**THE PROBLEM**
From the first line to the last, output the entries exactly.

**DATA FOR ANALYSIS**
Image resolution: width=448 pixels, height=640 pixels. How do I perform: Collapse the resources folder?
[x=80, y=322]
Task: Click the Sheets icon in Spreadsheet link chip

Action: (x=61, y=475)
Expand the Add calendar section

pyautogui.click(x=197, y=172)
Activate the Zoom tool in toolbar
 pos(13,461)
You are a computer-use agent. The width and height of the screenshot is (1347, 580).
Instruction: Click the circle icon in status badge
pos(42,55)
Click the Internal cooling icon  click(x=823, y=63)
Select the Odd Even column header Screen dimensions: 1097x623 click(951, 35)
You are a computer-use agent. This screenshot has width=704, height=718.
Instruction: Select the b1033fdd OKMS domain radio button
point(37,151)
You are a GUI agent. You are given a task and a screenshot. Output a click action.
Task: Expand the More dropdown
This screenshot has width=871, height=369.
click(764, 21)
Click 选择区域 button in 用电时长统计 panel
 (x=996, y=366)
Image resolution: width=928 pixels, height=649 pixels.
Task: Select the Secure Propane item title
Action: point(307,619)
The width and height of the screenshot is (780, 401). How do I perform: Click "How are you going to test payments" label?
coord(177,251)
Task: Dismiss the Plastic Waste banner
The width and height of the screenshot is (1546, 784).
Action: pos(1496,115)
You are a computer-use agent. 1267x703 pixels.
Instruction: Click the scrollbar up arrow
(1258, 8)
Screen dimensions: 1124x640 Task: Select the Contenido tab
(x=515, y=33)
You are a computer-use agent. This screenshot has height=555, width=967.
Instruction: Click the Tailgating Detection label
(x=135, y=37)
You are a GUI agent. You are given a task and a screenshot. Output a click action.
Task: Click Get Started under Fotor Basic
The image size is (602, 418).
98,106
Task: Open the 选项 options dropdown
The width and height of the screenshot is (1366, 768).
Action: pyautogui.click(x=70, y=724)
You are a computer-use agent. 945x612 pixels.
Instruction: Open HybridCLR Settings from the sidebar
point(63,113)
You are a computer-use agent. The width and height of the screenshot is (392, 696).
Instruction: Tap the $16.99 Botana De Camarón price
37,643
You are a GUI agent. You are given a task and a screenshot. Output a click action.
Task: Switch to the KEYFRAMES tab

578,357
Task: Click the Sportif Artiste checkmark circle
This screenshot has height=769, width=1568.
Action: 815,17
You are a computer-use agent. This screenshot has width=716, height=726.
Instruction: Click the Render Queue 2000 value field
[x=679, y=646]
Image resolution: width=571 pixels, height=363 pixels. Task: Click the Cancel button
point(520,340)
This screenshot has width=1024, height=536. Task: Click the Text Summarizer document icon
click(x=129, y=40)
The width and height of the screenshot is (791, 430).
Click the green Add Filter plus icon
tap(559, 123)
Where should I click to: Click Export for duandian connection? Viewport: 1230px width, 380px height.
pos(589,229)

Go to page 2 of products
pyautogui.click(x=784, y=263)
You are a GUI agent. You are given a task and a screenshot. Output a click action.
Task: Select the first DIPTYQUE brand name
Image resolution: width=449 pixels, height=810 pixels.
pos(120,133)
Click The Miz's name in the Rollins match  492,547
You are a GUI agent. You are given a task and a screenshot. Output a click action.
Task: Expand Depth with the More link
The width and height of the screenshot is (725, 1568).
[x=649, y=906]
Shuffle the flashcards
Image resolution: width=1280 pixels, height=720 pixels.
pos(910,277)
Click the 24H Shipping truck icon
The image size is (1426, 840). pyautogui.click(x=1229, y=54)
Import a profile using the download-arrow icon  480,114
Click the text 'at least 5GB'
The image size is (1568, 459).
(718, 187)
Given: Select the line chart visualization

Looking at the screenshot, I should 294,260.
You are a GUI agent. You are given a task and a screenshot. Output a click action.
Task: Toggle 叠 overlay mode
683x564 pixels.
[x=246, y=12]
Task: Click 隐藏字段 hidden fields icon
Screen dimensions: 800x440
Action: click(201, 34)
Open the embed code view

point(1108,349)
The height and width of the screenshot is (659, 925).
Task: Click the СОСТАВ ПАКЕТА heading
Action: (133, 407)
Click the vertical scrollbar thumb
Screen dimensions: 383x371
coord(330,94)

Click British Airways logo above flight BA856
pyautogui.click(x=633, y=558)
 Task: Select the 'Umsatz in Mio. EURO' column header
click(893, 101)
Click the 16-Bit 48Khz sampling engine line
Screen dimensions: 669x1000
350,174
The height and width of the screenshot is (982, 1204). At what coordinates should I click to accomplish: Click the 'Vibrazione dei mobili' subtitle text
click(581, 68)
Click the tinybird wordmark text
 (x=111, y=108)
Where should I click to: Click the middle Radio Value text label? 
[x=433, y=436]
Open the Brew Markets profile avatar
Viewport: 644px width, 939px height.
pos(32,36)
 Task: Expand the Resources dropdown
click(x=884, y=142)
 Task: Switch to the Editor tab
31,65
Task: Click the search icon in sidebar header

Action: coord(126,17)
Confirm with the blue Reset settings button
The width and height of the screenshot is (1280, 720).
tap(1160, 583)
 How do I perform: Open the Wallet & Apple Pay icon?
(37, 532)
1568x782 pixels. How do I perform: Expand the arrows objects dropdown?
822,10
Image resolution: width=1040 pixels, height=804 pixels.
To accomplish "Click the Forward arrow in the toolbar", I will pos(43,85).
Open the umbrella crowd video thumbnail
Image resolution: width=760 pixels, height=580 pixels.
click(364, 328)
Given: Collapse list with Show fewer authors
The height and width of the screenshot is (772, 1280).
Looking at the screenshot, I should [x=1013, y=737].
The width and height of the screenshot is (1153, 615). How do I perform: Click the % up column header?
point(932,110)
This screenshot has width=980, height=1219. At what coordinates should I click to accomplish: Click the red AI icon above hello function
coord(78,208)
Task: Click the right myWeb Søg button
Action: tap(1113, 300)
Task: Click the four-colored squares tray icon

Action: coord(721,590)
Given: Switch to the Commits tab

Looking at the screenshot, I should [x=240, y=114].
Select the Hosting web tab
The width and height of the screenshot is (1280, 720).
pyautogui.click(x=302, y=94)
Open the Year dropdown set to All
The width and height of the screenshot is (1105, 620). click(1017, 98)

**TASK RESULT**
Image resolution: width=448 pixels, height=640 pixels. How do I perform: Collapse the resources folder?
[x=80, y=322]
Task: Click the Sheets icon in Spreadsheet link chip

Action: (x=61, y=475)
Expand the Add calendar section

pyautogui.click(x=197, y=172)
Activate the Zoom tool in toolbar
 pos(13,461)
You are a computer-use agent. The width and height of the screenshot is (1347, 580).
Instruction: Click the circle icon in status badge
pos(42,55)
Click the Internal cooling icon  click(x=823, y=63)
Select the Odd Even column header Screen dimensions: 1097x623 click(951, 35)
You are a computer-use agent. This screenshot has width=704, height=718.
Instruction: Select the b1033fdd OKMS domain radio button
point(37,151)
You are a GUI agent. You are given a task and a screenshot. Output a click action.
Task: Expand the More dropdown
This screenshot has width=871, height=369.
click(764, 21)
Click 选择区域 button in 用电时长统计 panel
 (x=996, y=366)
Image resolution: width=928 pixels, height=649 pixels.
Task: Select the Secure Propane item title
Action: point(307,619)
The width and height of the screenshot is (780, 401). How do I perform: Click "How are you going to test payments" label?
coord(177,251)
Task: Dismiss the Plastic Waste banner
The width and height of the screenshot is (1546, 784).
Action: pos(1496,115)
You are a computer-use agent. 1267x703 pixels.
Instruction: Click the scrollbar up arrow
(1258, 8)
Screen dimensions: 1124x640 Task: Select the Contenido tab
(x=515, y=33)
You are a computer-use agent. This screenshot has height=555, width=967.
Instruction: Click the Tailgating Detection label
(x=135, y=37)
You are a GUI agent. You are given a task and a screenshot. Output a click action.
Task: Click Get Started under Fotor Basic
The image size is (602, 418).
98,106
Task: Open the 选项 options dropdown
The width and height of the screenshot is (1366, 768).
Action: pyautogui.click(x=70, y=724)
You are a computer-use agent. 945x612 pixels.
Instruction: Open HybridCLR Settings from the sidebar
point(63,113)
You are a computer-use agent. The width and height of the screenshot is (392, 696).
Instruction: Tap the $16.99 Botana De Camarón price
37,643
You are a GUI agent. You are given a task and a screenshot. Output a click action.
Task: Switch to the KEYFRAMES tab

578,357
Task: Click the Sportif Artiste checkmark circle
This screenshot has height=769, width=1568.
Action: 815,17
You are a computer-use agent. This screenshot has width=716, height=726.
Instruction: Click the Render Queue 2000 value field
[x=679, y=646]
Image resolution: width=571 pixels, height=363 pixels. Task: Click the Cancel button
point(520,340)
This screenshot has width=1024, height=536. Task: Click the Text Summarizer document icon
click(x=129, y=40)
The width and height of the screenshot is (791, 430).
Click the green Add Filter plus icon
tap(559, 123)
Where should I click to: Click Export for duandian connection? Viewport: 1230px width, 380px height.
pos(589,229)

Go to page 2 of products
pyautogui.click(x=784, y=263)
You are a GUI agent. You are given a task and a screenshot. Output a click action.
Task: Select the first DIPTYQUE brand name
Image resolution: width=449 pixels, height=810 pixels.
pos(120,133)
Click The Miz's name in the Rollins match  492,547
You are a GUI agent. You are given a task and a screenshot. Output a click action.
Task: Expand Depth with the More link
The width and height of the screenshot is (725, 1568).
[x=649, y=906]
Shuffle the flashcards
Image resolution: width=1280 pixels, height=720 pixels.
pos(910,277)
Click the 24H Shipping truck icon
The image size is (1426, 840). pyautogui.click(x=1229, y=54)
Import a profile using the download-arrow icon  480,114
Click the text 'at least 5GB'
The image size is (1568, 459).
(718, 187)
Given: Select the line chart visualization

Looking at the screenshot, I should 294,260.
You are a GUI agent. You are given a task and a screenshot. Output a click action.
Task: Toggle 叠 overlay mode
683x564 pixels.
[x=246, y=12]
Task: Click 隐藏字段 hidden fields icon
Screen dimensions: 800x440
Action: click(201, 34)
Open the embed code view

point(1108,349)
The height and width of the screenshot is (659, 925).
Task: Click the СОСТАВ ПАКЕТА heading
Action: (133, 407)
Click the vertical scrollbar thumb
Screen dimensions: 383x371
coord(330,94)

Click British Airways logo above flight BA856
pyautogui.click(x=633, y=558)
 Task: Select the 'Umsatz in Mio. EURO' column header
click(893, 101)
Click the 16-Bit 48Khz sampling engine line
Screen dimensions: 669x1000
350,174
The height and width of the screenshot is (982, 1204). At what coordinates should I click to accomplish: Click the 'Vibrazione dei mobili' subtitle text
click(581, 68)
Click the tinybird wordmark text
 (x=111, y=108)
Where should I click to: Click the middle Radio Value text label? 
[x=433, y=436]
Open the Brew Markets profile avatar
Viewport: 644px width, 939px height.
pos(32,36)
 Task: Expand the Resources dropdown
click(x=884, y=142)
 Task: Switch to the Editor tab
31,65
Task: Click the search icon in sidebar header

Action: coord(126,17)
Confirm with the blue Reset settings button
The width and height of the screenshot is (1280, 720).
tap(1160, 583)
 How do I perform: Open the Wallet & Apple Pay icon?
(37, 532)
1568x782 pixels. How do I perform: Expand the arrows objects dropdown?
822,10
Image resolution: width=1040 pixels, height=804 pixels.
To accomplish "Click the Forward arrow in the toolbar", I will pos(43,85).
Open the umbrella crowd video thumbnail
Image resolution: width=760 pixels, height=580 pixels.
click(364, 328)
Given: Collapse list with Show fewer authors
The height and width of the screenshot is (772, 1280).
Looking at the screenshot, I should [x=1013, y=737].
The width and height of the screenshot is (1153, 615). How do I perform: Click the % up column header?
point(932,110)
This screenshot has width=980, height=1219. At what coordinates should I click to accomplish: Click the red AI icon above hello function
coord(78,208)
Task: Click the right myWeb Søg button
Action: tap(1113, 300)
Task: Click the four-colored squares tray icon

Action: coord(721,590)
Given: Switch to the Commits tab

Looking at the screenshot, I should [x=240, y=114].
Select the Hosting web tab
The width and height of the screenshot is (1280, 720).
pyautogui.click(x=302, y=94)
Open the Year dropdown set to All
The width and height of the screenshot is (1105, 620). click(1017, 98)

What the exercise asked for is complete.